2 Der Codex Fuldensis

3 Tatian und die „Harmonisierung“ der vier kanonischen Evangelien

4 Althochdeutsche Übersetzungen

5 Die Interlinearversionen und der Begriff der ‚Interlinearartigen’

6 Lateinisches Bibelwort und althochdeutsche Wiedergabe

7 Ermittlung, Deutung und Bewertung syntaktischer Einzelphänomene
7.1 Roland Hinterhölzl u.a
7.2 Helge Eilers
7.3 Nikolaus Henkel
7.4 Weitere Beispiele
7.5 Zum Gebrauch absoluter Partizipialkonstruktionen (ahd. ‚absoluter Dativ’)

8 Das Merkmal der Partizipialkonstruktionen

9 Verzeichnis der verwendeten Quellen

1 Einleitung

Wer sich mit der althochdeutschen Sprache befasst, stößt unweigerlich auf einige wenige, allgemein bekannte Denkmäler und Textzeugnisse1 ; die Hauptquellen der ahd. Literatur (wobei man sicher nicht von eigenständiger Dichtung sprechen kann) gehen zumeist einher mit der Verbreitung der christlichen Religion und hier zunächst in wissenschaftlichen Glossensammlungen, die um die Mitte des 8. Jh. in Klöstern, d.h. den aufstrebenden geistigen Zentren entstanden sind.

Irische Mönche bemühten sich um die Christianisierung Deutschlands2 ; einer von ihnen, Gallus, gründete 613 mit einer einfachen Holzkirche das Kloster St. Gallen. Entschiedener und mit offiziellem päpstlichem Auftrag wirkte Bonifatius3, der das religiöse Leben durch Kirchenordnung, Klosterregeln, Gründung von Bistümern und Klöstern im Sinne des Heiligen Stuhls organisierte. Eine besondere Stellung nahm dabei im Jahre 744 die Gründung des Klosters in Fulda ein4.

Damit sind die beiden Hauptorte benannt, die den ‚Codex Fuldensis’ und insbesondere den „Althochdeutschen Tatian“, den Cod. 56 der St. Gallener Stiftsbibliothek, betreffen. Zugleich ist der letztere neben dem Evangelienbuch Otfrids und dem ahd. Werk Notkers von St. Gallen eine der maßgeblichen Textquellen des Althochdeutschen.

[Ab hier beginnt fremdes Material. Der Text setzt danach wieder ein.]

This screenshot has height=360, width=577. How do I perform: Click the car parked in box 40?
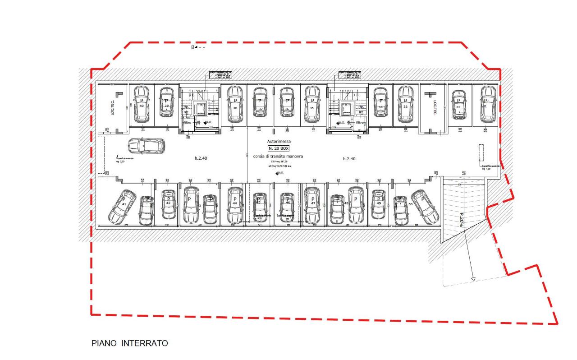(142, 104)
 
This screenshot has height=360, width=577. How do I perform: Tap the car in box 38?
(235, 104)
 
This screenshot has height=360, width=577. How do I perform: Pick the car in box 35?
(311, 104)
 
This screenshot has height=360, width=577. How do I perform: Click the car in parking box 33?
(406, 104)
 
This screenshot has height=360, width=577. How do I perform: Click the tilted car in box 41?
(122, 207)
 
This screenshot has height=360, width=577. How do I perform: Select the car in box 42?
(169, 204)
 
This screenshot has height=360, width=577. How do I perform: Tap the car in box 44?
(235, 205)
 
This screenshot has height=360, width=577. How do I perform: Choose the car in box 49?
(379, 204)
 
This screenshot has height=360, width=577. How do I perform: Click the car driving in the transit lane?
(146, 146)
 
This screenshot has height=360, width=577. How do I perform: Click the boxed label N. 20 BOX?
(279, 148)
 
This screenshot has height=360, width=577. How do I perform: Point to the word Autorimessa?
(279, 141)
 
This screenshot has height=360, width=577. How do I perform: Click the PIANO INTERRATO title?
(130, 343)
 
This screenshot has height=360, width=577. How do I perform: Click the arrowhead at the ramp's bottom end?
(473, 279)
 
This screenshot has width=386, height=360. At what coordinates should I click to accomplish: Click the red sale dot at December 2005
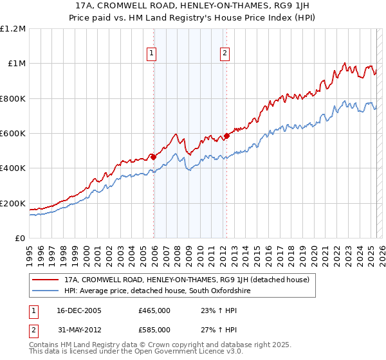click(153, 156)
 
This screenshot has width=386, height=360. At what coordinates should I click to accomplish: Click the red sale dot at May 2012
click(226, 136)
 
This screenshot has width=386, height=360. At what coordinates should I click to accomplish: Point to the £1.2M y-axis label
click(13, 28)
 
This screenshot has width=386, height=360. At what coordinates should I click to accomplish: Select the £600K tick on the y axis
click(13, 133)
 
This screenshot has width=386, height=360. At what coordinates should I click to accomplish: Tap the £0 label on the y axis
click(20, 238)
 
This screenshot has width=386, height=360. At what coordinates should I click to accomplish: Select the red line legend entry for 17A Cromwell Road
click(187, 280)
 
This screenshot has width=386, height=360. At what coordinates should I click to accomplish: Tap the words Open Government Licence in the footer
click(156, 353)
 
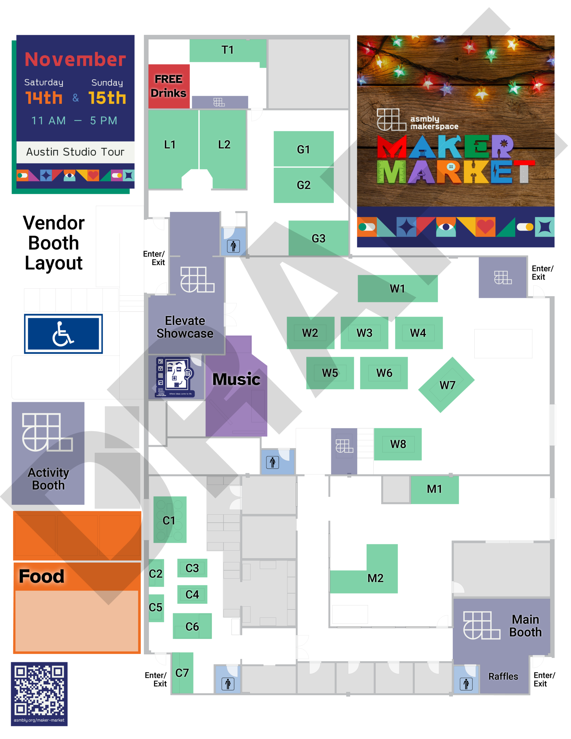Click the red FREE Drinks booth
click(169, 86)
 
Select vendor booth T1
click(227, 51)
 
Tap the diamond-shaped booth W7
click(447, 385)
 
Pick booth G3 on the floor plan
click(318, 238)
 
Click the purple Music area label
click(236, 379)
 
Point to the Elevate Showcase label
click(185, 327)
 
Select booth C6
click(192, 626)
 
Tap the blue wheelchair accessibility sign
click(63, 334)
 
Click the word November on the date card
click(75, 59)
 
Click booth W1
click(398, 288)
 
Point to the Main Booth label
click(525, 626)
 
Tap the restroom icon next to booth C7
click(228, 684)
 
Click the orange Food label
click(41, 576)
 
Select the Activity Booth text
click(48, 479)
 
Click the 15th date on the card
click(107, 98)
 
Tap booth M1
click(434, 490)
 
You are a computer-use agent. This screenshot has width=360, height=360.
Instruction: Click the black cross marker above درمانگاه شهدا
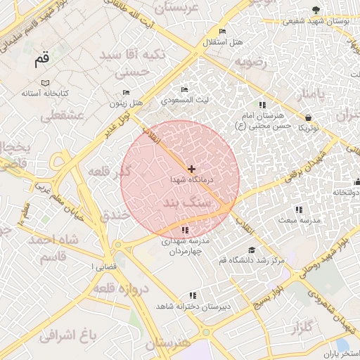point(191,169)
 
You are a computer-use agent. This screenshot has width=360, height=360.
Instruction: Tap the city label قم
point(43,60)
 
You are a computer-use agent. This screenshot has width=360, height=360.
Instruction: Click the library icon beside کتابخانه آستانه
point(46,82)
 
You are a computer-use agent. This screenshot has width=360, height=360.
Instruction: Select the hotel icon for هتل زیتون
point(126,93)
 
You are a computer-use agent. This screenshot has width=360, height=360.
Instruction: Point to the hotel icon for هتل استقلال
point(223,32)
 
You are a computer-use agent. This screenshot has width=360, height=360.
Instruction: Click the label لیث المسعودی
point(185,101)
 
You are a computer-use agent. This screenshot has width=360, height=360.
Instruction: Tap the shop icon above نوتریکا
point(309,118)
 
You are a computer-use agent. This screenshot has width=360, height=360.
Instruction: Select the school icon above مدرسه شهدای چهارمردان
point(185,230)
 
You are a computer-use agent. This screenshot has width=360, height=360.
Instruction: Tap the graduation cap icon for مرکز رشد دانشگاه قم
point(252,250)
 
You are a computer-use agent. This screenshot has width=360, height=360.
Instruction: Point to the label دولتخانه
point(345,191)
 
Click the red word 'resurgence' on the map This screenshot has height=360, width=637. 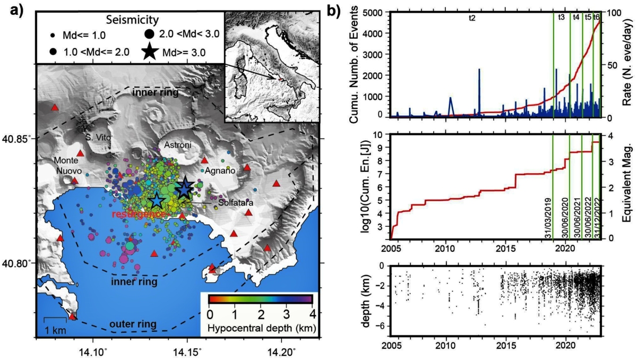coord(140,214)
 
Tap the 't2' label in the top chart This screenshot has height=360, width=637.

1.1 Das karolingische Zeitalter

Das alles lässt sich kaum denken ohne das im modernen Sinne „bildungspolitische“ Streben Karls des Großen5, das, ausgehend von einer teilweise gewaltsamen „Bekehrung“, die Germanenstämme zu einer Auseinandersetzung mit der antiken Kultur zwang. Zugleich förderte Karl seit dem Beginn seines Königtums die höfische Dichtkunst, die Wissenschaften und das Schulwesen, das auch eine entsprechende Lehrerbildung voraussetzte. Hauptziele der Grundbildung waren das Singen, das Lesen und Schreiben sowie die Kenntnis der lateinischen Sprache. Dieses Wirken Karls, selbst zeitlebens Analphabet, blieb nicht ohne Folgen:

„Durch seine Volkserziehung wurde Karl der Große der Begründer der geistlichen deutschen Literatur. Vaterunser, Glaubensbekenntnis, Beichtformeln bildeten die Anfänge der deutschen Prosa. Aber auch der von ihm neu erweckte wissenschaftliche Geist wirkte auf die deutsche Literatur. Jetzt entstanden die ersten gelehrten Denkmäler in deutscher Sprache, ein wissenschaftlicher Übersetzungsstil wurde ausgebildet. Karl schuf ein neues geistiges Leben nicht nur im Sinne der lateinischen Universalmonarchie, sondern auch für das deutsche Volkstum“6.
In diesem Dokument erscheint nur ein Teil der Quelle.